A new framework for Wind Farm Layout Optimization (WindFLO) is developed to accelerate the design of wind farms. The framework provides a large set of analytical wake models and wake superposition schemes. It is able to take into account terrain elevation and the ambient wind velocity profile. The schemes in the WindFLO model were validated against experimental data from a wind tunnel to within 1% relative error. A turbine rotor diameter and height dependent cost model was also developed using data from 250 different wind turbines. A land usage model was also developed using the convex hull approach. The framework was used to optimize a wind farm layout for maximum annual energy production using real wind farm terrain and conditions. The nonlinear optimization problem was solved using a robust Single-Objective Hybrid Optimizer. The wind farm layout and wind turbine (rotor diameter and tower height) were optimized and resulted in increased annual energy production, reduced cost and reduced land usage.
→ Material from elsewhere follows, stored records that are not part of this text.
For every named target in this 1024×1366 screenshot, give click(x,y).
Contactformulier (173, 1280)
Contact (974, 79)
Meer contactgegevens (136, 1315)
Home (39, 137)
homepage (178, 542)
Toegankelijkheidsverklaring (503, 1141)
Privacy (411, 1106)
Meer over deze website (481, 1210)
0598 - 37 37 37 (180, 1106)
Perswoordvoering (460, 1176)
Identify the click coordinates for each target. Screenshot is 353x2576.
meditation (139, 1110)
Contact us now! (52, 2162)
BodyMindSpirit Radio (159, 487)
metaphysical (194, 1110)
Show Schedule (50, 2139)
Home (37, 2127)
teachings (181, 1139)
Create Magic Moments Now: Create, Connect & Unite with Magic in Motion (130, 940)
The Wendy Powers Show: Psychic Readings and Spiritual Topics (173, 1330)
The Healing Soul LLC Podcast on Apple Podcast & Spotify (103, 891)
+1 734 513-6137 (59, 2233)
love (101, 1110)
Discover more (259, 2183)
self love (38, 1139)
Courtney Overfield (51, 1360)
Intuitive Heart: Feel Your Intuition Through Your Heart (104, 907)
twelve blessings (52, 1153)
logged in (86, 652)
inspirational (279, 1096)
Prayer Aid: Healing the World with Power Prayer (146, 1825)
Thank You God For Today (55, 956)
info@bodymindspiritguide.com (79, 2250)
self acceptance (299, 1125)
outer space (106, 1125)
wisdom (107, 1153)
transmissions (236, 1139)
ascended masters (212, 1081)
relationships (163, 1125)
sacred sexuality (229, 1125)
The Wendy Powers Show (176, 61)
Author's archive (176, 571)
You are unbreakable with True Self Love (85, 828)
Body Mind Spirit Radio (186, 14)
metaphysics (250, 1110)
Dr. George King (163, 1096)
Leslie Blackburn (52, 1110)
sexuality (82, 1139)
The WindFLO framework is made publicly available to accelerate and advance the techniques for wind farm optimization.11WindFLO can be downloaded from https://github.com/sohailrreddy/WindFLO.

Suggested Citation

  • Reddy, Sohail R., 2020. "Wind Farm Layout Optimization (WindFLO) : An advanced framework for fast wind farm analysis and optimization," Applied Energy, Elsevier, vol. 269(C).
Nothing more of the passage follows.